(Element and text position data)

>>

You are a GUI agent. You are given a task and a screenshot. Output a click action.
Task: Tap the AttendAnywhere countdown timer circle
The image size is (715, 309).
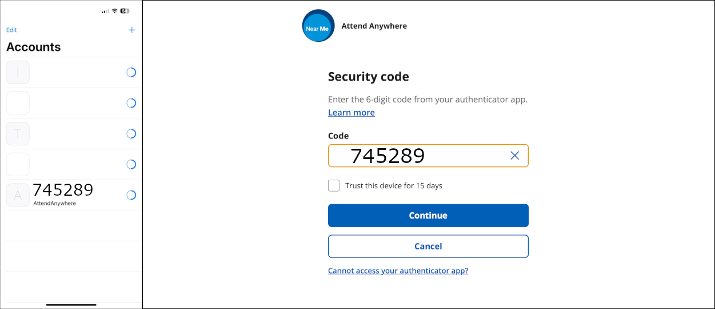tap(131, 195)
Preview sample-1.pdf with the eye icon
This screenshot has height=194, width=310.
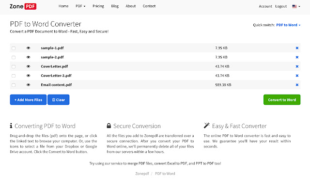[28, 48]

<<

Goal of the exercise ::
Arrange all of the entries above as a two-column CSV with the columns "instruction" and "coordinates," one row per entry. Put each field in quotation marks, replace line breaks with spaces, and omit the pictures.

Solution for this exercise ::
instruction,coordinates
"You are a GUI agent. You are given a task and a screenshot. Output a click action. Task: Tap the AttendAnywhere countdown timer circle The image size is (715, 309).","tap(131, 195)"
"Preview sample-1.pdf with the eye icon This screenshot has height=194, width=310.","[28, 48]"